Mi chiamo Darlington, sono un ex-bambino di strada. Quasi ogni definizione parte da un’etichetta, e io ho imparato che le etichette ti possono creare e ti possono distruggere. Che lo stigma, l’abuso, il trattamento che le persone ti riservano è basato sulla loro percezione di te. Per questo è importante raccontarsi, scendere un po’ più nel dettaglio per mostrare il tuo vero volto.

Non ho mai conosciuto mia madre. Da piccolo vivevo con mia zia, perché mio padre era spesso in giro per il Paese. Quando avevo 9 anni lui morì, e la vita con mia zia, che già prima non era particolarmente facile, diventò un vero e proprio inferno. Andai allora a vivere alla stazione degli autobus di Masvingo, vendendo marijuana per un paio di ragazzi più grandi di me. Mi feci un amico, con cui decisi di partire per Harare in cerca di una vita migliore.

Fu un’illusione: in strada chiedevamo l’elemosina e rovistavamo tra la spazzatura in cerca di cibo; vivevamo nelle fognature, ci riparavamo con dei pezzi di cartone. Girava la voce che in Sudafrica le cose andassero meglio, che lì i ragazzi della nostra età facessero fortuna. Nel 2003 – avevamo 14 anni – decidemmo di partir alla volta di Johannesburg.
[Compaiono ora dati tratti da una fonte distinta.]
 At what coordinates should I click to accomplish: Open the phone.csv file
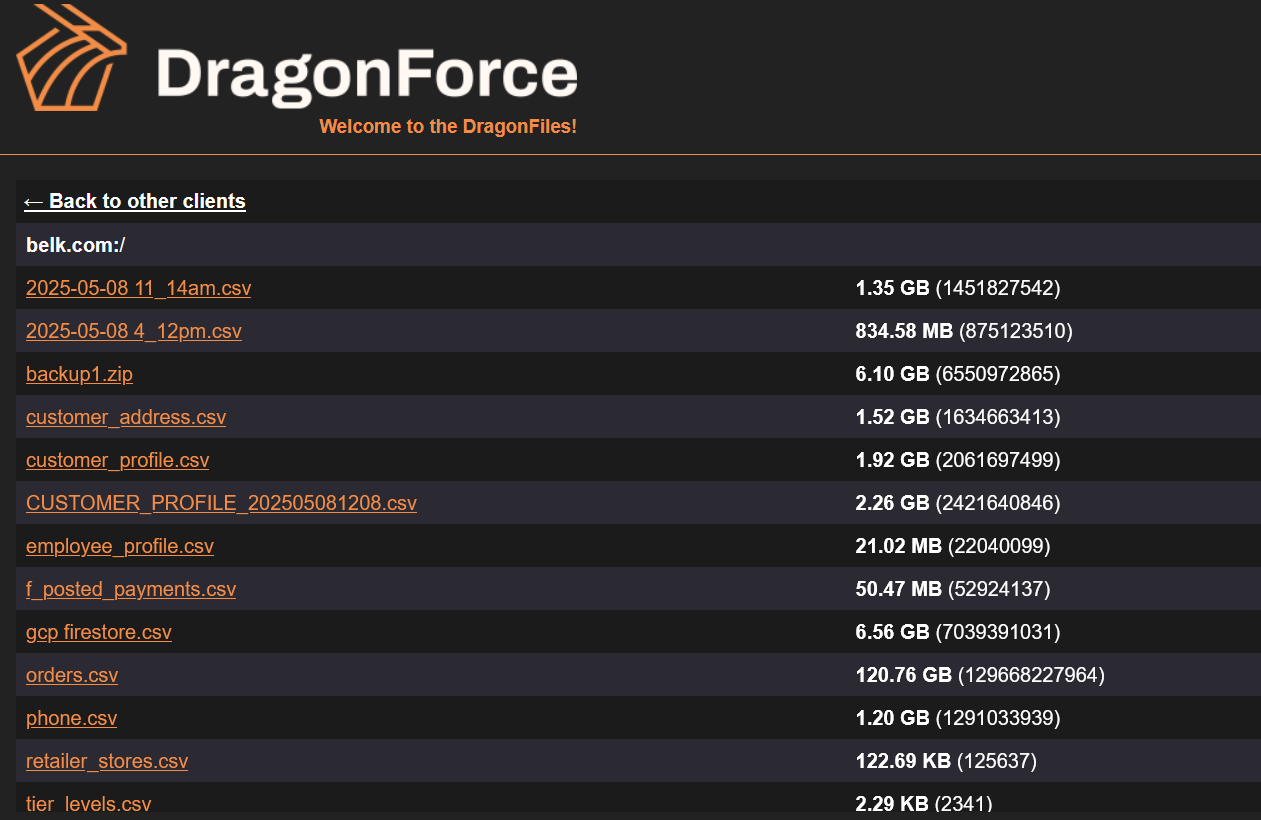[71, 718]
Le voci si rivelarono bugie: la vita nelle strade di Johannesburg era persino peggiore di quella ad Harare. Droghe e alcool erano un facile rifugio. Finimmo in un giro di spaccio, vero spaccio questa volta. Io vendevo cocaina a Hillbrow. Imparai a guidare e a maneggiare una pistola… in quel periodo ho fatto cose davvero orribili, di cui mi vergogno profondamente. Quello che non immaginavo – o a cui forse non volevo pensare –, è che non puoi fare vita criminale e uscirne illeso: un giorno qualcuno sparò a me e al mio amico. Mi risvegliai in ospedale, e il mio amico era morto. Fui rispedito in Zimbabwe dalla polizia.
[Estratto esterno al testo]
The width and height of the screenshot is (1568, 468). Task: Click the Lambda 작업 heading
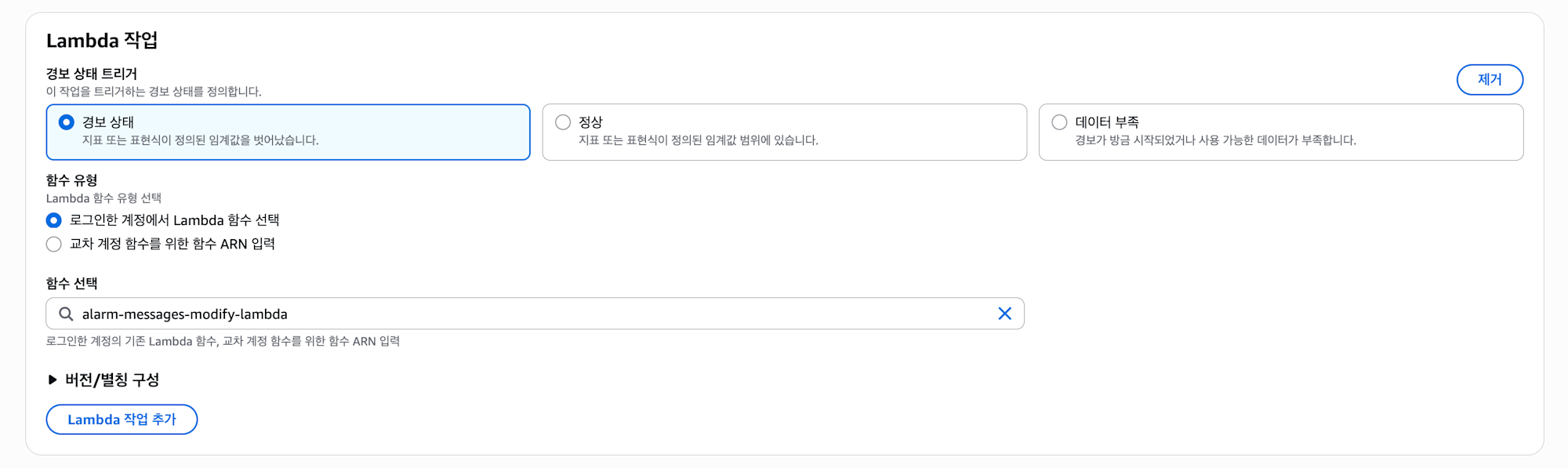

Nel momento più buio della mia esistenza, conobbi un predicatore che mi parlò delle infinite possibilità oltre al crimine, e di vite più degne di essere vissute. Un po’ alla volta cominciai a vederle e immaginarle anch’io, a sperarci. Oggi ho 27 anni, e mi sono liberato dell’etichetta di delinquente di strada che non vale nulla: ho cercato un sostegno per poter ricominciare, e ho incontrato gli amici della Casa del Sorriso di Cesvi. È anche grazie a loro, oltre che alla mia determinazione, se sono tornato sui banchi di scuola. Ora studio Design Grafico al College Politecnico di Harare, e nel tempo libero faccio volontariato per molte organizzazioni che aiutano i bambini di strada, tra cui il Cesvi. Scrivo storie brevi e canzoni, e sto lavorando alla stesura della mia biografia.

Non ci sono destini che non possano essere compiuti: dobbiamo solo avere la pazienza di aspettarli, e la forza di realizzarli.